▶ **STORED RECORDS**
□ □ □ □ □ □ □

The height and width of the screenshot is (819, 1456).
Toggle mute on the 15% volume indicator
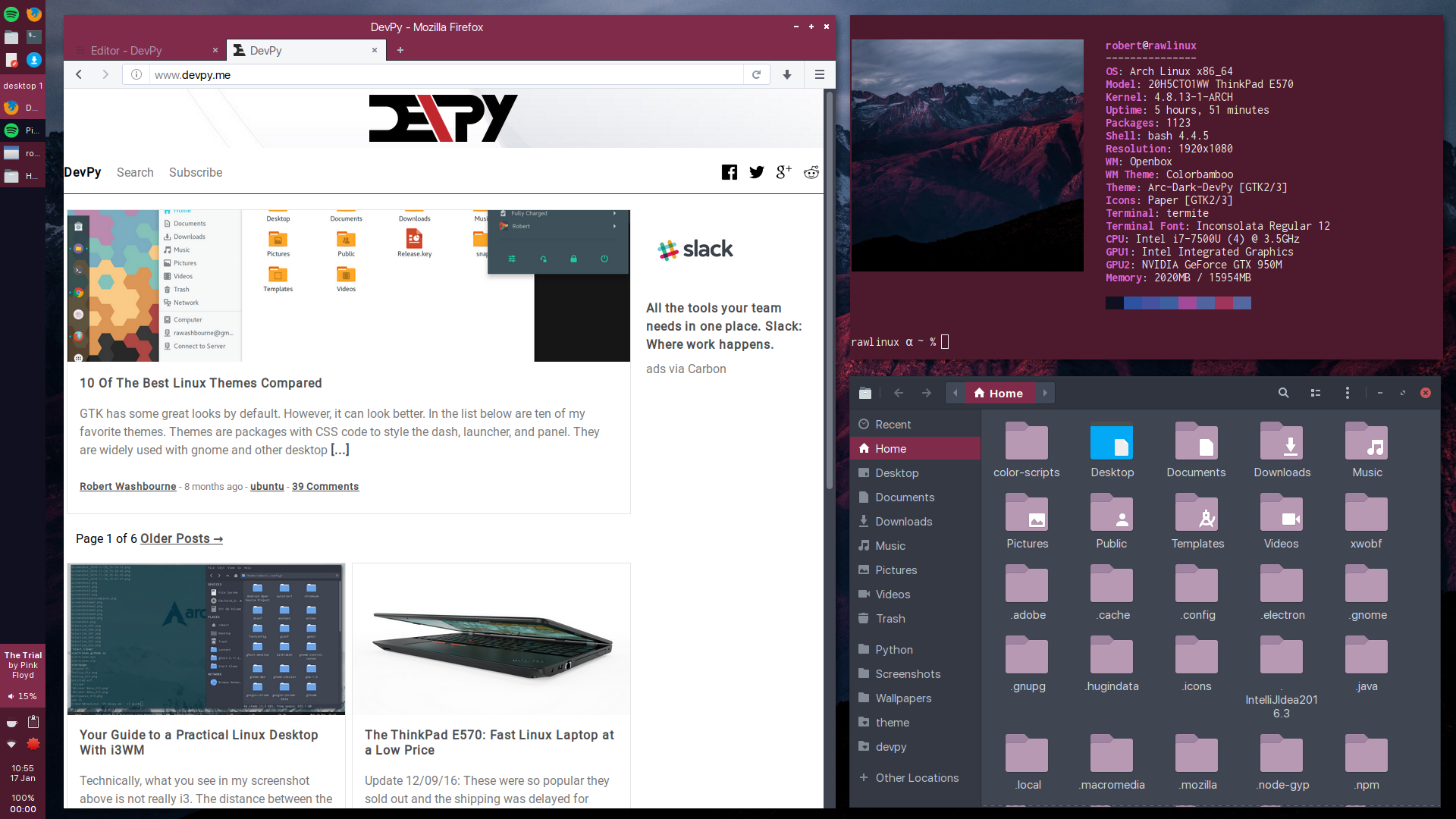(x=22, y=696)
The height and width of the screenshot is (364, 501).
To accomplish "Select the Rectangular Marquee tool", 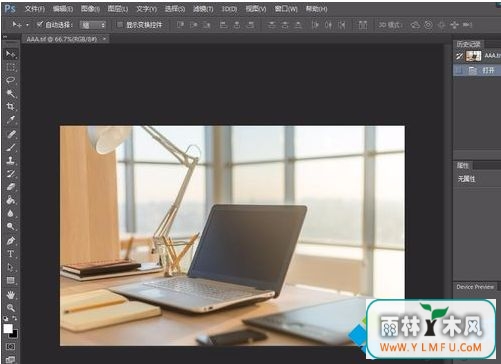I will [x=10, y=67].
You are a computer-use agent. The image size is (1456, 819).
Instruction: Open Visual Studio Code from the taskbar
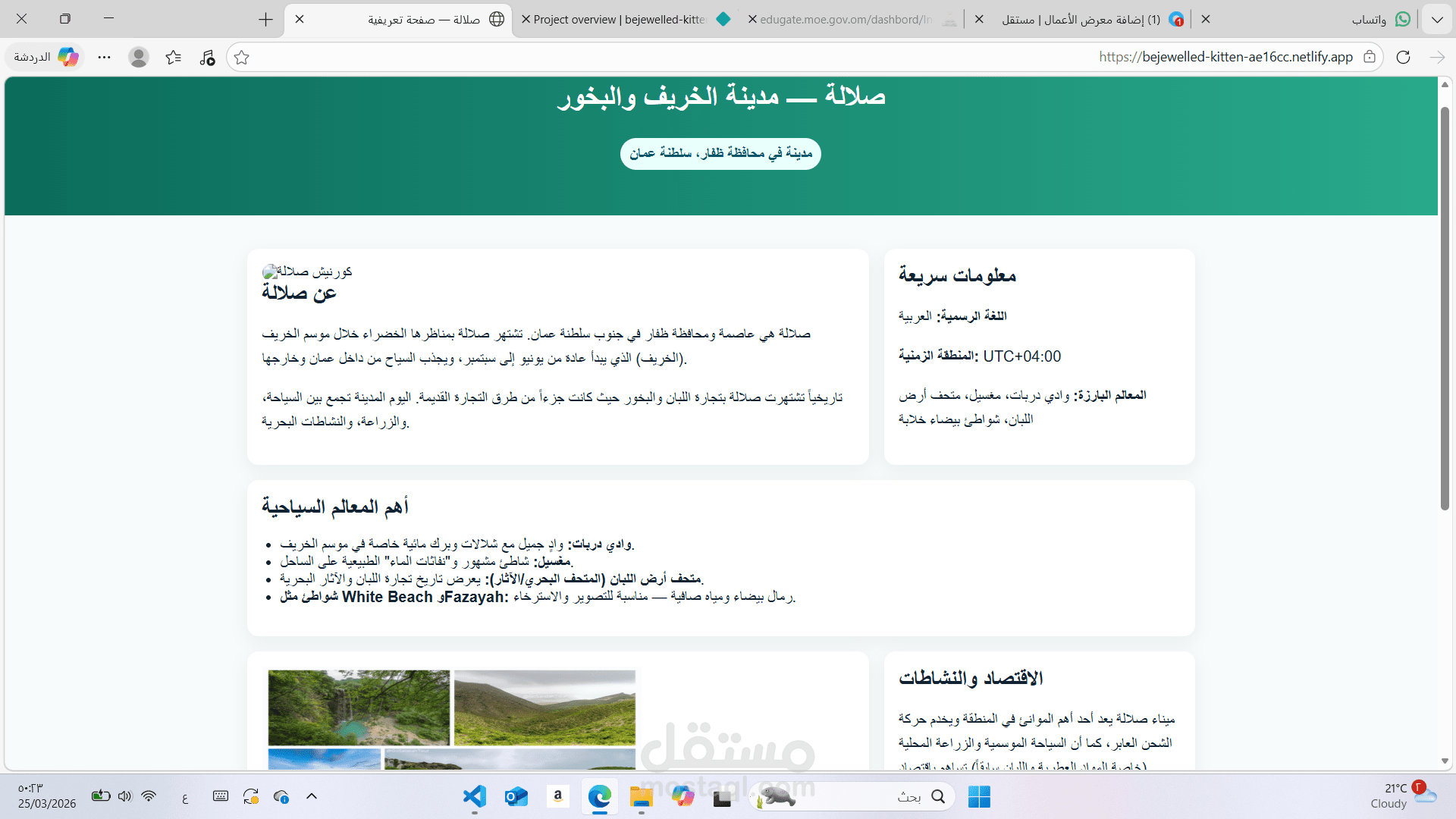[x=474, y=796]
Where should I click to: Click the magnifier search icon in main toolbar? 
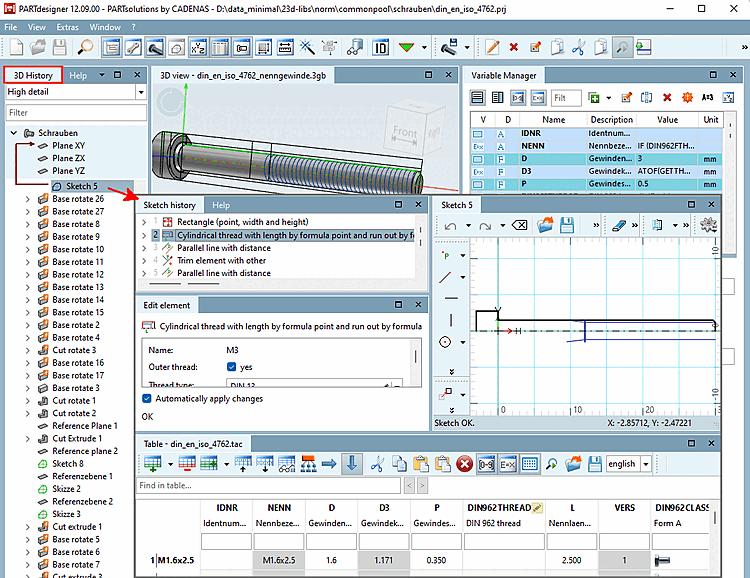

□ □ □ □ □ □ □

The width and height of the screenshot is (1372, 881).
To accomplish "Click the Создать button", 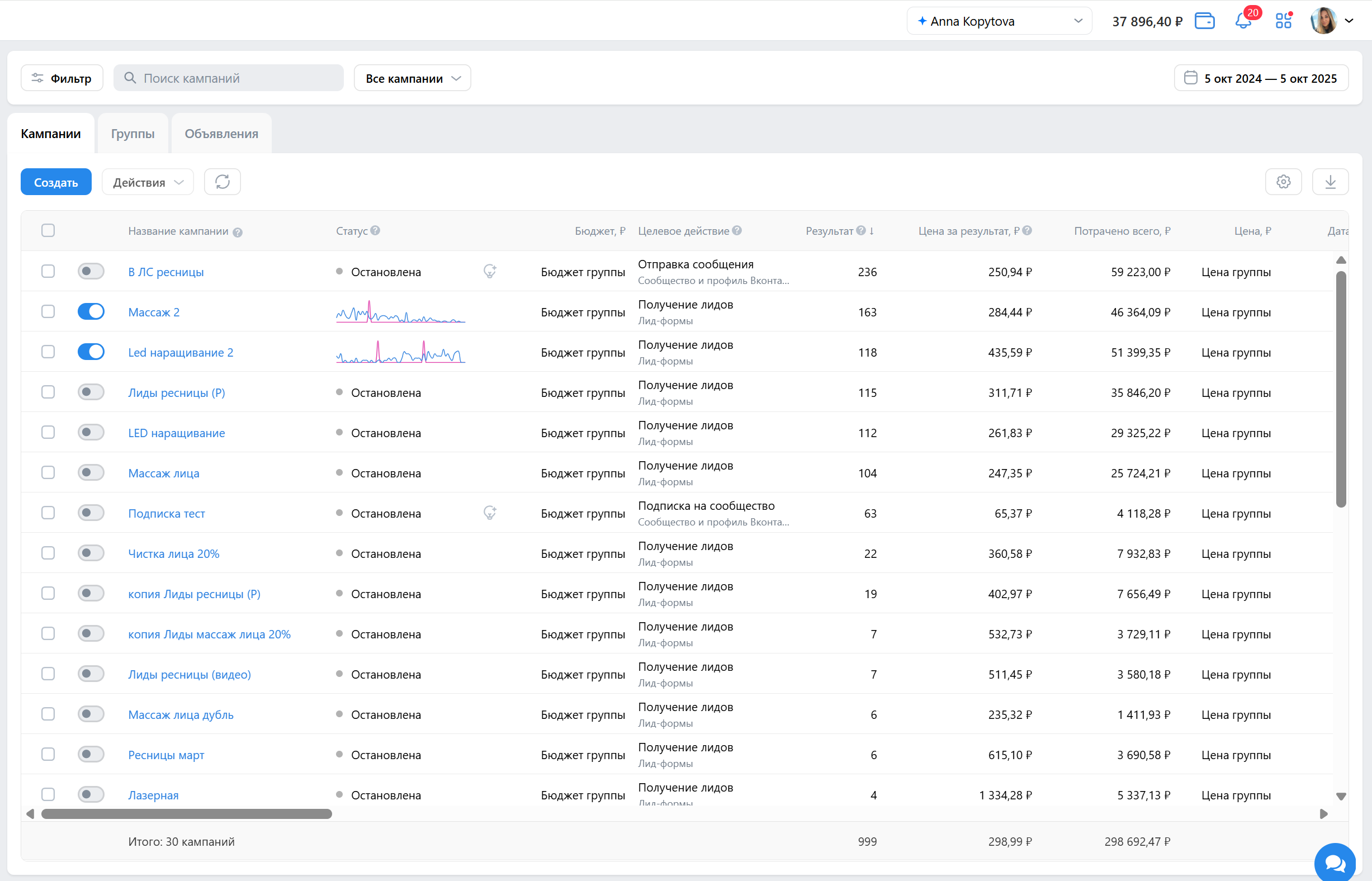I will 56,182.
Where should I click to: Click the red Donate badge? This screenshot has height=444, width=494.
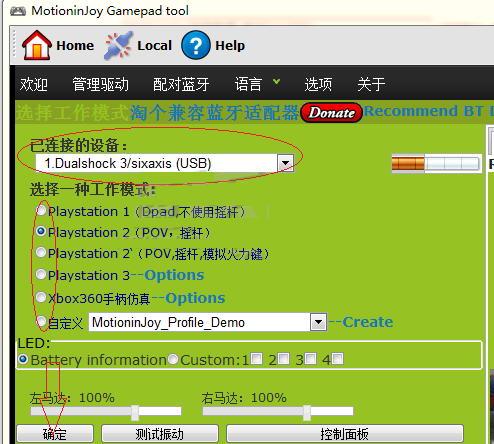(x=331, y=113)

□ □ □ □ □ □ □

▶ **YOUR TASK**
Reproduce the data word for word, starting at the line that has "You are a computer-use" and stopping after the line that has "Where should I click to: Click the magnifier". Leave the pictures out.

▶ **WRITTEN SOLUTION**
You are a computer-use agent. The image size is (1456, 819).
Instruction: Open Visual Studio Code from the taskbar
[x=474, y=796]
Where should I click to: Click the magnifier search icon in main toolbar? 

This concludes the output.